Cette édition Console Archives sera commercialisée le 20 août sur PS5 et Switch 2. Hamster annonce un tarif de 14,99 dollars ou 1 500 yens. Aucun prix en euros n’a été communiqué dans l’annonce.

Un point important doit néanmoins être pris en compte avant l’achat : l’interface et le manuel sont disponibles en anglais, mais le contenu du jeu reste uniquement en japonais. Cette absence de traduction pourra rendre l’aventure difficile d’accès pour une partie du public occidental, notamment dans un RPG où les dialogues occupent une place centrale.

Les options modernes de Console Archives

La collection Console Archives adapte d’anciens jeux de salon aux plateformes actuelles. Elle propose notamment une configuration personnalisable des boutons, des réglages de tir rapide, plusieurs points de sauvegarde ainsi que différentes options d’affichage.
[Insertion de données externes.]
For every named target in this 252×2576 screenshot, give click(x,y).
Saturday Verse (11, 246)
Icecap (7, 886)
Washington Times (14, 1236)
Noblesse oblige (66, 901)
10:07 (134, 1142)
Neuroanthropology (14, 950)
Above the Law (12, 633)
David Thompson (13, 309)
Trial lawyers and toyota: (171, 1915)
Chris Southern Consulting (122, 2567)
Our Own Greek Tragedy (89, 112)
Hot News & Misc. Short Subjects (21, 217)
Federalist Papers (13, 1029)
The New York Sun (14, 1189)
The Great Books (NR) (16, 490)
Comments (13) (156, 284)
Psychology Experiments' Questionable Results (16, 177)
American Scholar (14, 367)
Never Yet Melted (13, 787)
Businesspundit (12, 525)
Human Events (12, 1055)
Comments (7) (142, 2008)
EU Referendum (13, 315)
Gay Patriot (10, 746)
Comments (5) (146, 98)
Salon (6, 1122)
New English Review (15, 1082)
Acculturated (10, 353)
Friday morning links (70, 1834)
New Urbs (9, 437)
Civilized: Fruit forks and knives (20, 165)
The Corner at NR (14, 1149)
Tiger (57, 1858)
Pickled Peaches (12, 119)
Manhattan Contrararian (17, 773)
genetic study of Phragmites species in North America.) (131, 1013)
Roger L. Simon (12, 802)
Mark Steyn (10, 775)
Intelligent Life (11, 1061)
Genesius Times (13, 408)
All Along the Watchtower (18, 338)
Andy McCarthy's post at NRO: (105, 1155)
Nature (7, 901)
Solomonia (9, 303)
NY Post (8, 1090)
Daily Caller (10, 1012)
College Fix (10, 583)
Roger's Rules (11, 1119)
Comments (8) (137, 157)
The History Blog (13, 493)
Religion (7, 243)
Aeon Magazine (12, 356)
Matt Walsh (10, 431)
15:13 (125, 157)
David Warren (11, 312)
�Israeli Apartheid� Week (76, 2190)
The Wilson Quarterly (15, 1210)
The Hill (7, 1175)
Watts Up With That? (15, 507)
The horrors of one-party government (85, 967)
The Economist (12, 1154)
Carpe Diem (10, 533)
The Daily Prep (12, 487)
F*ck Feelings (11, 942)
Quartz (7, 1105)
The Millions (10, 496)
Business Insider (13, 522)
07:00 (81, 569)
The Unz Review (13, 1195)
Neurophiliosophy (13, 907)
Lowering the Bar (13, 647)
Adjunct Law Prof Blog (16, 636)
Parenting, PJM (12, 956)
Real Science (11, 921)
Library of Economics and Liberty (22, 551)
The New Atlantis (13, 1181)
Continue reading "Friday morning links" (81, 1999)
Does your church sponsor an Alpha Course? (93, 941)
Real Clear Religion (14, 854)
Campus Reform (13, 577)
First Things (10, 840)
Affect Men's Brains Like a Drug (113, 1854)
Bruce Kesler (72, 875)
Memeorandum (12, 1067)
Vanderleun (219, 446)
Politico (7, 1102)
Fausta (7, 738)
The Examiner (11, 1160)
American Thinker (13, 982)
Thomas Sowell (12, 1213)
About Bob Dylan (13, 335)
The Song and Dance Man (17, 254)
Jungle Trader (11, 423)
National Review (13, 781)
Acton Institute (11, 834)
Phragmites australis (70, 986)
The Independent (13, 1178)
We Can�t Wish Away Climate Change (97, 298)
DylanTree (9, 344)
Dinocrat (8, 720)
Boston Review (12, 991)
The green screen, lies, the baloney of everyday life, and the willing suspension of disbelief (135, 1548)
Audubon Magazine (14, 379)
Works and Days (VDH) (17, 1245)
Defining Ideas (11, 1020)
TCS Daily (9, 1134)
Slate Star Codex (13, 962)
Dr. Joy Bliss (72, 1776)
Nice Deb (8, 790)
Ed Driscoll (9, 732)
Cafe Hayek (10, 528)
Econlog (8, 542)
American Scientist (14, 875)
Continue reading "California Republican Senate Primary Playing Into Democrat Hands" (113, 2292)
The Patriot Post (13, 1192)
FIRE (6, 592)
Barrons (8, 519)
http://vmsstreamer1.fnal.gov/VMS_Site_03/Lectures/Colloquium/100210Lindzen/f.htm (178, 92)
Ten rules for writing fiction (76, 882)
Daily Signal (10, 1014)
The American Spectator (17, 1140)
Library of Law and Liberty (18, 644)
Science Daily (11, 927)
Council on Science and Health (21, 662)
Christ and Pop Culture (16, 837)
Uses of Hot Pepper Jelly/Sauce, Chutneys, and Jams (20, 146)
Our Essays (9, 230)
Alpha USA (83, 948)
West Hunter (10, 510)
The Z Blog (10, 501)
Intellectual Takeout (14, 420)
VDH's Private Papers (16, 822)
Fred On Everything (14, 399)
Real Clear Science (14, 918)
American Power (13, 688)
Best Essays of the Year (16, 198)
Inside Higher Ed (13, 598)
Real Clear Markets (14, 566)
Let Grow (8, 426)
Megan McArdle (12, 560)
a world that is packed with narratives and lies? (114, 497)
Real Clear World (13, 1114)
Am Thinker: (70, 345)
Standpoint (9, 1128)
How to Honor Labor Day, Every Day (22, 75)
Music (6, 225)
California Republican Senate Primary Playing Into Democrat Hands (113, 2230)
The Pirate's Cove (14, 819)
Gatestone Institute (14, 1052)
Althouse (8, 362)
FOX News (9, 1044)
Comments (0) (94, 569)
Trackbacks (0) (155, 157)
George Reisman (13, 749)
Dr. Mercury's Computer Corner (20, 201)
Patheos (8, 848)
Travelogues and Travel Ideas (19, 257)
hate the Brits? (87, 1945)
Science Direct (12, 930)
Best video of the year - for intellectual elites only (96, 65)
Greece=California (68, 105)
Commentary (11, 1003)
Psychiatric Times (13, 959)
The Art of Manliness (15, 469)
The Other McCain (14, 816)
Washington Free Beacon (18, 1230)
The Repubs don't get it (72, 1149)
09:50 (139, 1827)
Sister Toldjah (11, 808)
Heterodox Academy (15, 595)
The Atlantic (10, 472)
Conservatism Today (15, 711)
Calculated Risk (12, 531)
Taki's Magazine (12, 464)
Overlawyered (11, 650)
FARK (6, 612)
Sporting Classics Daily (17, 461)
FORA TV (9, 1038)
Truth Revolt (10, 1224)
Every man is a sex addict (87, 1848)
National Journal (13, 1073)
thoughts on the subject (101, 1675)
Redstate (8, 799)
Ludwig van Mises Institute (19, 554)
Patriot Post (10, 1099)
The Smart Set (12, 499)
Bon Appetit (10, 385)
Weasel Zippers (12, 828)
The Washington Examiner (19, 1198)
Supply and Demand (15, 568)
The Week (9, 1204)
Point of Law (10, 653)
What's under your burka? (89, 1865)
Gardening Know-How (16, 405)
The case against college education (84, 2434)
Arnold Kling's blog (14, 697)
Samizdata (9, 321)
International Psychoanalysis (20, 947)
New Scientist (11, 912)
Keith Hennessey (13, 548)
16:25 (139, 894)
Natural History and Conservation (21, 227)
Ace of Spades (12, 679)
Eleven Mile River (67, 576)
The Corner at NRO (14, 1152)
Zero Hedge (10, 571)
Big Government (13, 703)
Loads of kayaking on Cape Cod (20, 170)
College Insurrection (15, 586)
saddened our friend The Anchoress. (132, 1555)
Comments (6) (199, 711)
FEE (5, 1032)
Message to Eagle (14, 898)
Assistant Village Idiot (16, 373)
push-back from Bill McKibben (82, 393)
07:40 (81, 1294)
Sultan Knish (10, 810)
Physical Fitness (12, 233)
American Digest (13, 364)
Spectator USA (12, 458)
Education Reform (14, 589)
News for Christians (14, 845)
Les joueurs peuvent également appliquer des filtres reproduisant l’apparence des anciens téléviseurs CRT. Hamster précise qu’une fonction de retour en arrière est disponible sur certains titres de la gamme, sans confirmer explicitement sa présence dans cette version de Rhapsody II.

Cette réédition représente donc une nouvelle occasion de découvrir le royaume de Marl sur des machines modernes. Son contenu exclusivement japonais la destine cependant avant tout aux connaisseurs de la langue et aux fans de la série.